__YOUR OBJECTIVE__
In the material below, find each line holding the string "indicator" and copy it.

__EXERCISE MATERIAL__
[Start of Attachment]

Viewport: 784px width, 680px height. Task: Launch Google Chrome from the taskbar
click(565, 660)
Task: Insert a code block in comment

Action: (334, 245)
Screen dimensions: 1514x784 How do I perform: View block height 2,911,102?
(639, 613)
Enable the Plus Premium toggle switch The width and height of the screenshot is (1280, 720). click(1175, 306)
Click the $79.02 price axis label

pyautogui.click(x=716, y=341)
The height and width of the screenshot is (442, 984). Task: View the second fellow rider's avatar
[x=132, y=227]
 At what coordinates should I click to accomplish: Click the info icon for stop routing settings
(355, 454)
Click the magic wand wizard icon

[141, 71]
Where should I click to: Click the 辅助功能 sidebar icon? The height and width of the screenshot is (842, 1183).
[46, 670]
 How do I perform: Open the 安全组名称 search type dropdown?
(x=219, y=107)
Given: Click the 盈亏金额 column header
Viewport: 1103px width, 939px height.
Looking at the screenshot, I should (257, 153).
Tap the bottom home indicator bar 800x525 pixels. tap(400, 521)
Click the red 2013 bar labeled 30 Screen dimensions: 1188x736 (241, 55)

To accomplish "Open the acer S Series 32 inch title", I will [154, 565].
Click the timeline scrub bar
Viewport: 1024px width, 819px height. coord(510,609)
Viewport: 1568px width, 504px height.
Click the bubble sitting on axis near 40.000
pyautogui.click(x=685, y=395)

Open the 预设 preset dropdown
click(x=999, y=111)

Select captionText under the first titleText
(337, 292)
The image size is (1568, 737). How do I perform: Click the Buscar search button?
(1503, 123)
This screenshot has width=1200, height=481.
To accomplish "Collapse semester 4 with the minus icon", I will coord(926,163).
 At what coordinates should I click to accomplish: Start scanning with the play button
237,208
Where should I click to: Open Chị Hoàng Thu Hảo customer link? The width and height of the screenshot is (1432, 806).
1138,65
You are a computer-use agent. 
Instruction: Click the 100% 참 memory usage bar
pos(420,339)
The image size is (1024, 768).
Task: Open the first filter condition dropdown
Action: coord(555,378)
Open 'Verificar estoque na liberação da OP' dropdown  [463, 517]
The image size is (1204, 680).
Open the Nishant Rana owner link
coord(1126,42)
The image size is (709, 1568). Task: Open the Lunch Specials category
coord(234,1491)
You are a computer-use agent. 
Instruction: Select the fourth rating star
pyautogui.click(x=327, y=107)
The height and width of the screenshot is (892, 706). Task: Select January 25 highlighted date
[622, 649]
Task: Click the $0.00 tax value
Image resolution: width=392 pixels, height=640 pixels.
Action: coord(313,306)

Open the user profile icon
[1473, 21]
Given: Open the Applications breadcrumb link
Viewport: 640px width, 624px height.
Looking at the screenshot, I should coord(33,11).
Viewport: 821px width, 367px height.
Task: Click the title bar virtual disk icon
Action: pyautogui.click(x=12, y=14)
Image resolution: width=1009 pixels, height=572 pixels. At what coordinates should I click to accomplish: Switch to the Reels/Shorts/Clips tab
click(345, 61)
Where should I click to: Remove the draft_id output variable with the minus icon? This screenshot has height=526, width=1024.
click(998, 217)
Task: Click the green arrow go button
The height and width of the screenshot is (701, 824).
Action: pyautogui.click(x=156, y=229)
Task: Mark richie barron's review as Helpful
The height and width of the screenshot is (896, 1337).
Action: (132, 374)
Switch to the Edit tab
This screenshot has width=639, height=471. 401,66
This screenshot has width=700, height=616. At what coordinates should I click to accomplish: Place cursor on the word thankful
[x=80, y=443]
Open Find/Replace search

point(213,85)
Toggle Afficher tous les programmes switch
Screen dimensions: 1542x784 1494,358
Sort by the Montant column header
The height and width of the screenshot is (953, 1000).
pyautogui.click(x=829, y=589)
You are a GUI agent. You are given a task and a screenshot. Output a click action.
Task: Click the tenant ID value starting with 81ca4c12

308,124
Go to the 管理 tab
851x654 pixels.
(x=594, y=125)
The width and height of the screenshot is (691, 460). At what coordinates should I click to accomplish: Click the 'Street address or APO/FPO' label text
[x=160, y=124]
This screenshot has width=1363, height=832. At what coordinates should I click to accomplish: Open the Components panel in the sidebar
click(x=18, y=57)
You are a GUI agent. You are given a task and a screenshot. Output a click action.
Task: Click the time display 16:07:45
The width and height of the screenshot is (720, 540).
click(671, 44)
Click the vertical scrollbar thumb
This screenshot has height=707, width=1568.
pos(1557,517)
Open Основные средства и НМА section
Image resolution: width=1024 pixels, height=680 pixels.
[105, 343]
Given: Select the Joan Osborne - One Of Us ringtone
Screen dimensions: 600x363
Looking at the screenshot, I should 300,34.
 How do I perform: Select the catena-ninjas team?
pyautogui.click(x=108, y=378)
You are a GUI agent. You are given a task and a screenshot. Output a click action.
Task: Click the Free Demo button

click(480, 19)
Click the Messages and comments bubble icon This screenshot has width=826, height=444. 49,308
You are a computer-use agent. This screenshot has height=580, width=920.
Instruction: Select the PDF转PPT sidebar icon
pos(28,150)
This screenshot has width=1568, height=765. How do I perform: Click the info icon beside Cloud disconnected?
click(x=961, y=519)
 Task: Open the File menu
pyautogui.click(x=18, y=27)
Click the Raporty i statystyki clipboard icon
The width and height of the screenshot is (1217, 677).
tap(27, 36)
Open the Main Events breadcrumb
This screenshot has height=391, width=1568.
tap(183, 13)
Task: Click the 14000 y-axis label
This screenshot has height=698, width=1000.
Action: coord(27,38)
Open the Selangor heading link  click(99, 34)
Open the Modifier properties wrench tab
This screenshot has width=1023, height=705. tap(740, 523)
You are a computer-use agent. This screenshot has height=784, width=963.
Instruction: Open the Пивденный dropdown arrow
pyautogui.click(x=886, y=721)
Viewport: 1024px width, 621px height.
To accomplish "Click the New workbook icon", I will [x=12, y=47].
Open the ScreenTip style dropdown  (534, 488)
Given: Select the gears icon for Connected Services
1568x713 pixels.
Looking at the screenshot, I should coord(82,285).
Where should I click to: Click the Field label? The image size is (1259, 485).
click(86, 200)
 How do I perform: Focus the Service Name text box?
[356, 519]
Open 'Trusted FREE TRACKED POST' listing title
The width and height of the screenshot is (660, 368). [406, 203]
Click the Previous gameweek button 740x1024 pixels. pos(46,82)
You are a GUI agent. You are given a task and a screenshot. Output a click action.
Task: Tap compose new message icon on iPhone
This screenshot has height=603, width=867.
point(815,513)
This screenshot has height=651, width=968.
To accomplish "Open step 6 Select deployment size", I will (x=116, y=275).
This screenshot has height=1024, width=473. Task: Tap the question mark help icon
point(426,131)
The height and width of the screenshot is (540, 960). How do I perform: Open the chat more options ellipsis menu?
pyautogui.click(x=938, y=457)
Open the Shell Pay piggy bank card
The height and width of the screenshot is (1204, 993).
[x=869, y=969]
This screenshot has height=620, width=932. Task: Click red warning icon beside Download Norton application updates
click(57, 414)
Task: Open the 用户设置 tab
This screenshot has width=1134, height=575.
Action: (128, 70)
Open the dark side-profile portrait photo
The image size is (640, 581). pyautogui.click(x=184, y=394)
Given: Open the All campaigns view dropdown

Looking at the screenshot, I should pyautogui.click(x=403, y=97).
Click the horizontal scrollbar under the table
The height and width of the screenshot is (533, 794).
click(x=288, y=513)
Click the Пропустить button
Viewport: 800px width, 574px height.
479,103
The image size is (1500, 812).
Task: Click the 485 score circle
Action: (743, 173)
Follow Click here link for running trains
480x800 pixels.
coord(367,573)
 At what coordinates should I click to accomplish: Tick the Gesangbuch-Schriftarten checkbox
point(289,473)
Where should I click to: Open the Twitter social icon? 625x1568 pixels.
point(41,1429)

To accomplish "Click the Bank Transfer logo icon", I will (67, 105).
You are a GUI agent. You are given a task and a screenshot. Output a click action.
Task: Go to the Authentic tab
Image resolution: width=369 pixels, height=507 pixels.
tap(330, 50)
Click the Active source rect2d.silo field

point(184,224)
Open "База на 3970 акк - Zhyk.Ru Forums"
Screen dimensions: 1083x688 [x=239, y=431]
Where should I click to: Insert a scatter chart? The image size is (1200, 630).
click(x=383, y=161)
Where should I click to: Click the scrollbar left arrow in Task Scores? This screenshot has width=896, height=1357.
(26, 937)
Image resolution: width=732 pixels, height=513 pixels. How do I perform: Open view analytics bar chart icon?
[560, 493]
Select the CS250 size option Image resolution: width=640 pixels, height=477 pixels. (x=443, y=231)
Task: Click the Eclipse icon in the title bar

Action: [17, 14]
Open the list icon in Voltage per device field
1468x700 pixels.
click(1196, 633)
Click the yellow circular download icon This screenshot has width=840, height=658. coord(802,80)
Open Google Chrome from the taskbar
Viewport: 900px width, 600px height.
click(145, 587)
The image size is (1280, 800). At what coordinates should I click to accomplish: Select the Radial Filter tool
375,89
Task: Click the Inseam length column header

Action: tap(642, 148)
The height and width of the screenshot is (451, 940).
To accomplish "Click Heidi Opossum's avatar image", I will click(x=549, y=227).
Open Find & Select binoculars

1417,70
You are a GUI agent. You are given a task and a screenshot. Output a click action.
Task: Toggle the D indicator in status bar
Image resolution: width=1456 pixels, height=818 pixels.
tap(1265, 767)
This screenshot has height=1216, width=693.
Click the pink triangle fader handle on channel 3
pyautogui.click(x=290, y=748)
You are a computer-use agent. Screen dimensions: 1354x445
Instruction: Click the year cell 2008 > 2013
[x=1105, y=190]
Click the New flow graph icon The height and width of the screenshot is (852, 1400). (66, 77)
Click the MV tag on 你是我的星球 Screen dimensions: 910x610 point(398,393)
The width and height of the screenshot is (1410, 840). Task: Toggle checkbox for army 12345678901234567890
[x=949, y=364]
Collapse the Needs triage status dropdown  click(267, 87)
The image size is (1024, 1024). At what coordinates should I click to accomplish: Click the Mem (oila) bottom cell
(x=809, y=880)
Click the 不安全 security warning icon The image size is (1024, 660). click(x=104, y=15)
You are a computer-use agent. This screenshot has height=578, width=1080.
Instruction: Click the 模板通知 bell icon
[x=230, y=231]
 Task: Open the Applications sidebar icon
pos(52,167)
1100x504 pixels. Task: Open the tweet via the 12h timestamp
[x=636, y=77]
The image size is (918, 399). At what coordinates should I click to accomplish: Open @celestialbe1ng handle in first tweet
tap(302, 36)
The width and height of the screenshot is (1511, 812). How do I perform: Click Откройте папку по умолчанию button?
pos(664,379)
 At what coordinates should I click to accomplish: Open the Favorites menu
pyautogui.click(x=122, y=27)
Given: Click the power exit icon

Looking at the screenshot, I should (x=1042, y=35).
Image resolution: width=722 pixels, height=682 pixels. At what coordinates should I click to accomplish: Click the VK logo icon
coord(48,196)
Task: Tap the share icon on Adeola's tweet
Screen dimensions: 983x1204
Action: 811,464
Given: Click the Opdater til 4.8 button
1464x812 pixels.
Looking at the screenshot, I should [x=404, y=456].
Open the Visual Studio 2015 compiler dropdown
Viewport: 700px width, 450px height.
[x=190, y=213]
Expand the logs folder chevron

[End of Attachment]

__ANSWER BOX__
Tap the bottom home indicator bar 800x525 pixels. tap(400, 521)
Task: Toggle the D indicator in status bar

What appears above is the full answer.